Это он мои мысли прочел. В нашей профессии не редкость.
В Балласе картинки как в старом букваре зовут, волнуются, оживают на глазах. Всё такое золоченое, ванильное, хрустящее.
Вечером.
Днем – не так. Даже наоборот.
Ну, дым, дым, конечно, дым, куда от него денешься? на свалках всегда дым. Кавказский пряный, родной…
– Ну, что, кажется, пришли.
– Куда?
– А, погоди-ка, я сейчас ставенки открою, сам увидишь.
Фрагмент стены погоревшего дома, пара окон. На одном из них ставни в пузырях и саже.
– Только ты не говори никому, место тайное. Очень важное место.
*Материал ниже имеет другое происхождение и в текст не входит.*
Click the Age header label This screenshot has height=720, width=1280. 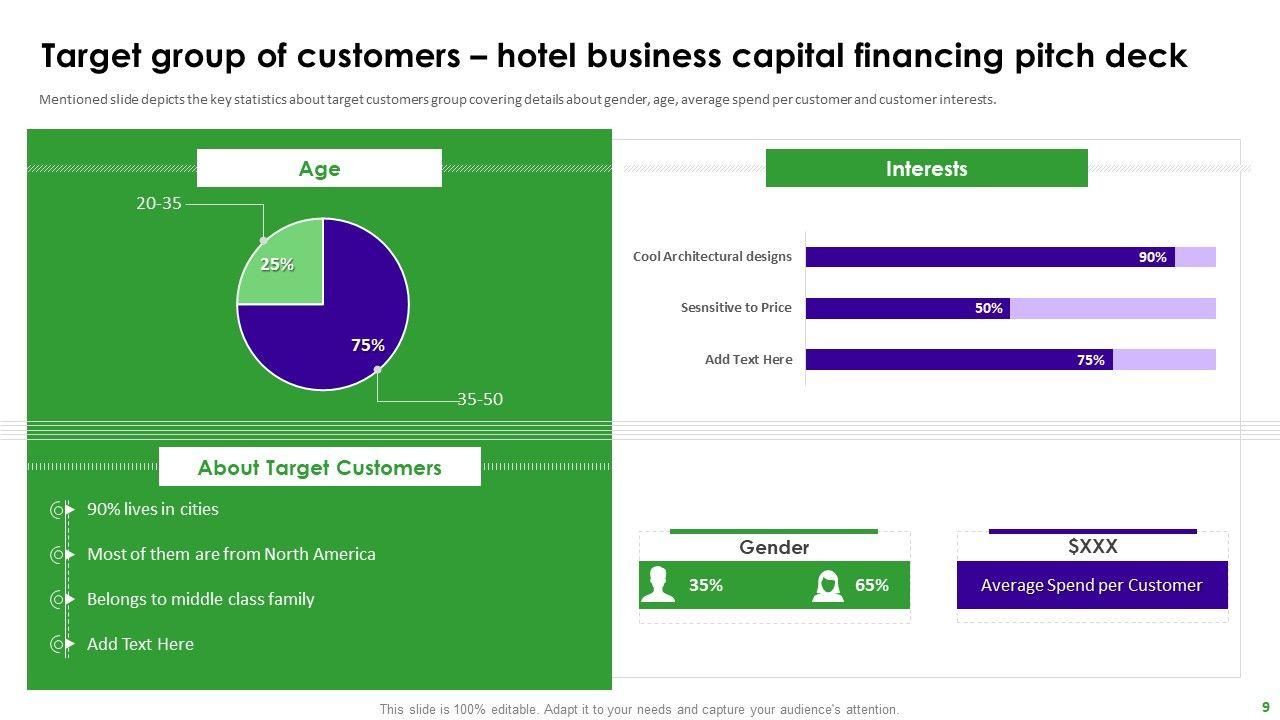(319, 169)
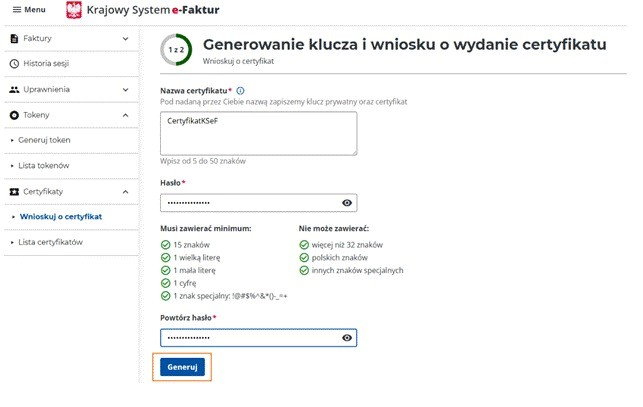This screenshot has height=407, width=643.
Task: Open Generuj token menu item
Action: [x=45, y=140]
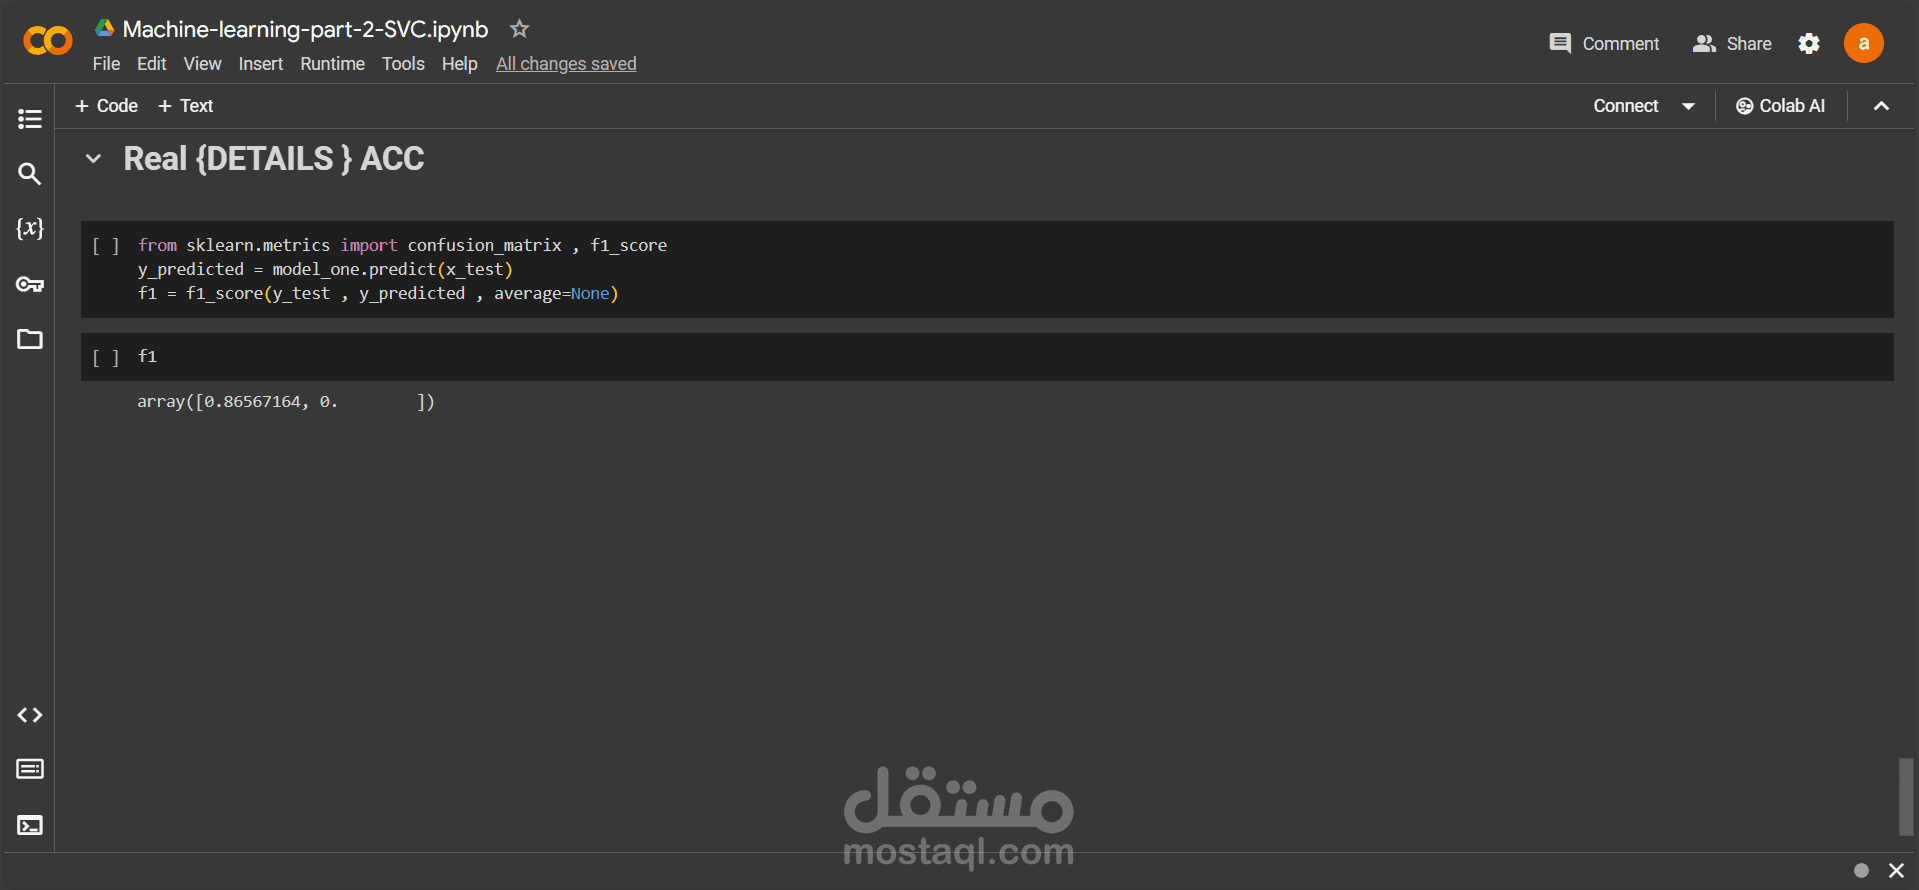Screen dimensions: 1919x890
Task: Open the Secrets key icon
Action: pos(30,285)
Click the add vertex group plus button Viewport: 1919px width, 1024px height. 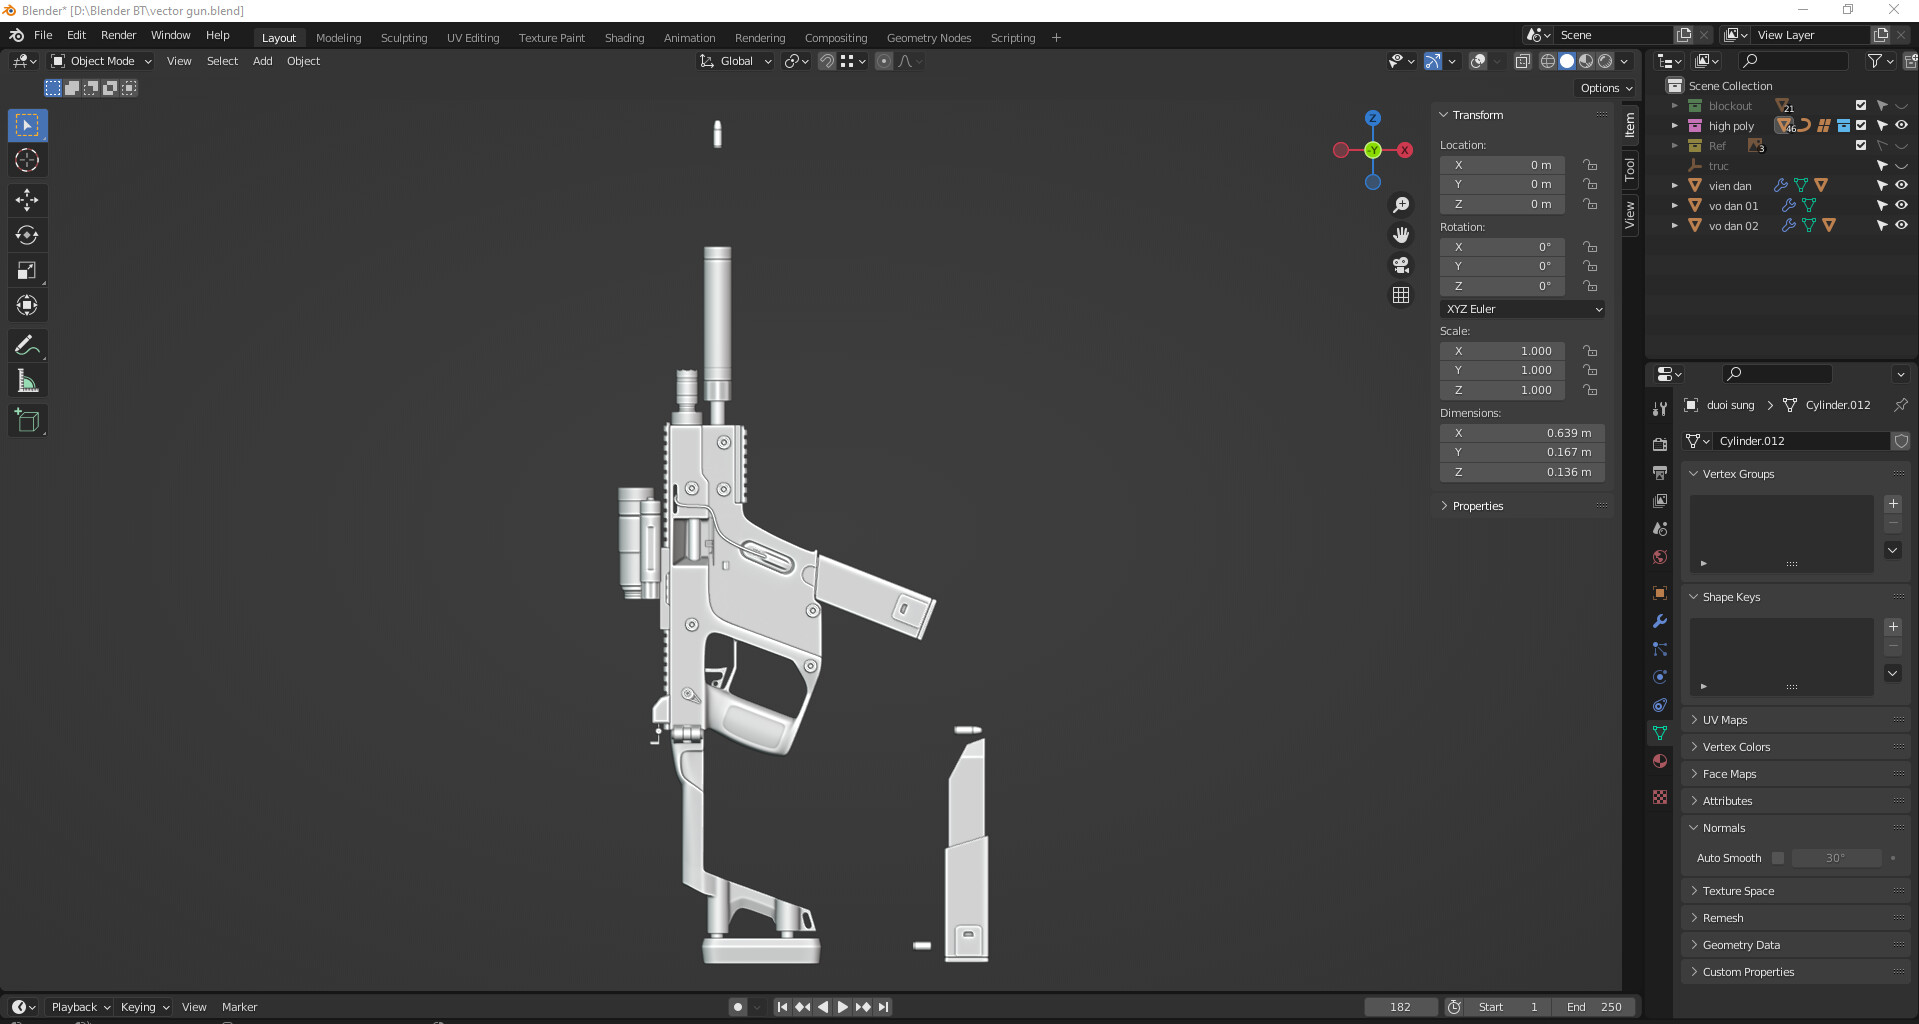point(1893,504)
Для понимания и вообще.
Возится со ставнями, долго развязывает проволочный узелок. Наконец, дело сделано. Открывается вид на голубятню. Если эту конструкцию из досок, мокрых коробок и прутьев можно назвать голубятней. Голуби, действительно, присутствуют. Их много. Пожалуй, так много голубей сразу видеть мне не доводилось. Некоторые, судя по всему, декоративные, с косматыми лапами, диковинными хвостами, а то и вовсе без хвостов. Не улетают. Изучают нас. Глаза умные. Некоторые улыбаются.